-- Recorded information start --
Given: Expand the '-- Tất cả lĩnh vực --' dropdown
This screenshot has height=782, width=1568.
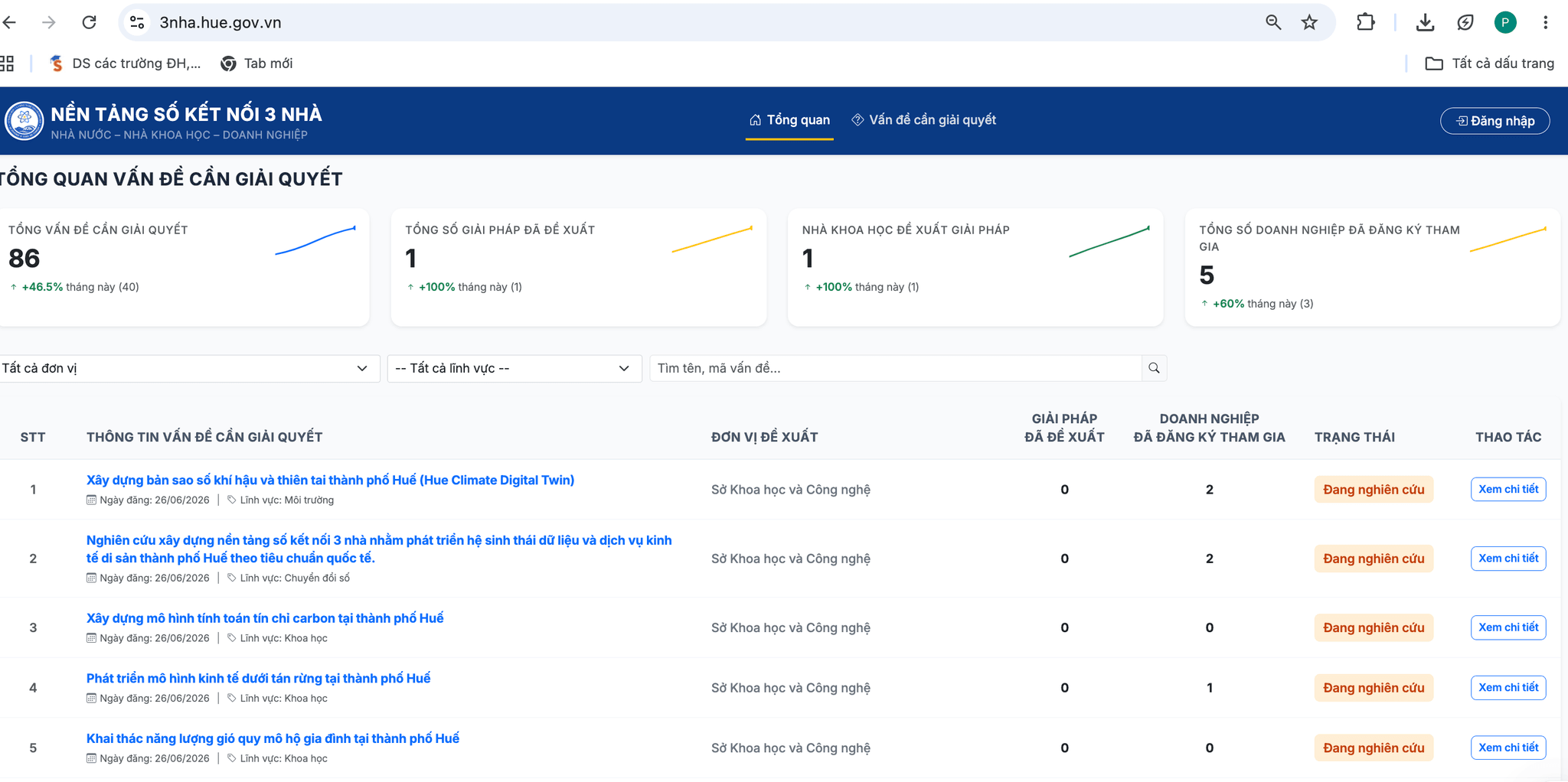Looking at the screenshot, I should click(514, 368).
-- Recorded information end --
-- Recorded information start --
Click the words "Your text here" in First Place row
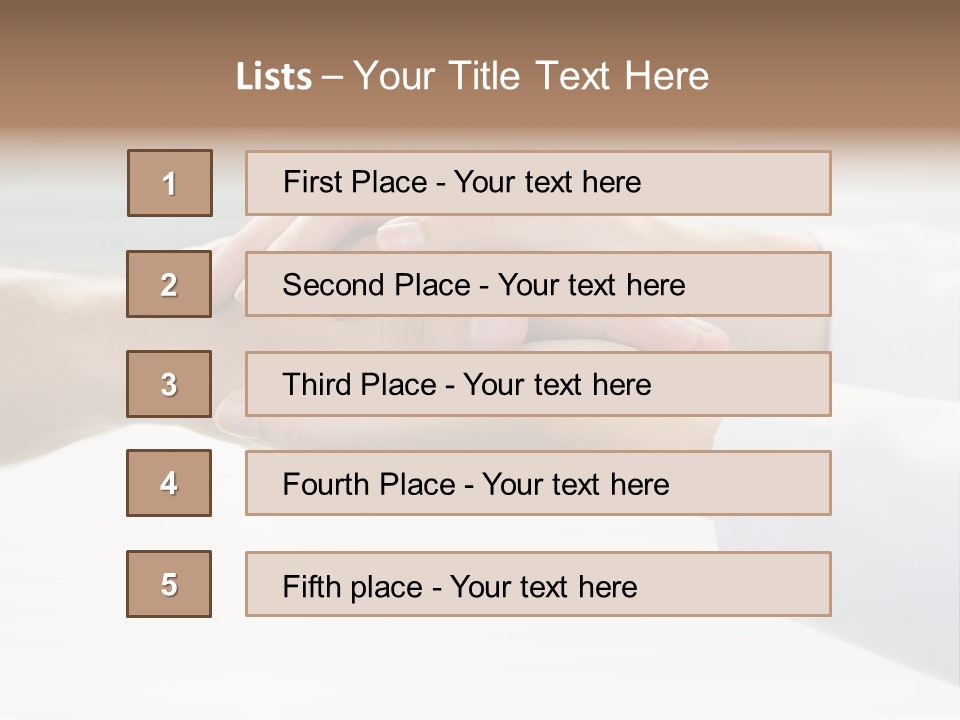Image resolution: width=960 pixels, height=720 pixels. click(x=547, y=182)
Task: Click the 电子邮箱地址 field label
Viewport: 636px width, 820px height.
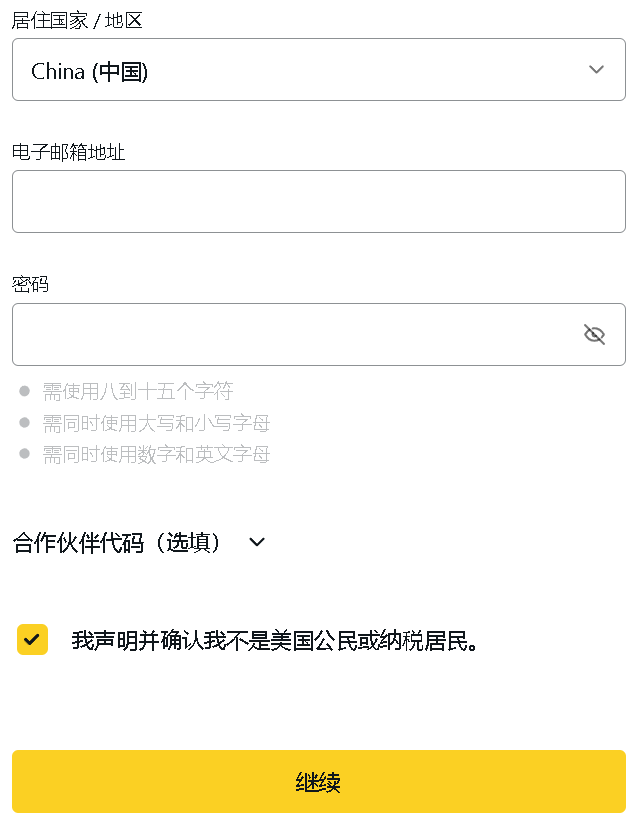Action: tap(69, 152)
-- Recorded information end --
> _Problem description_:
Please format everything from the line containing "Task: Click the 电子邮箱地址 field label" down to the line containing "Action: tap(69, 152)" as a Markdown table with the columns Row and Line, skipping blank lines and leaving out the pictures.

> _Task output_:
| Row | Line |
|---|---|
| 1 | Task: Click the 电子邮箱地址 field label |
| 2 | Viewport: 636px width, 820px height. |
| 3 | Action: tap(69, 152) |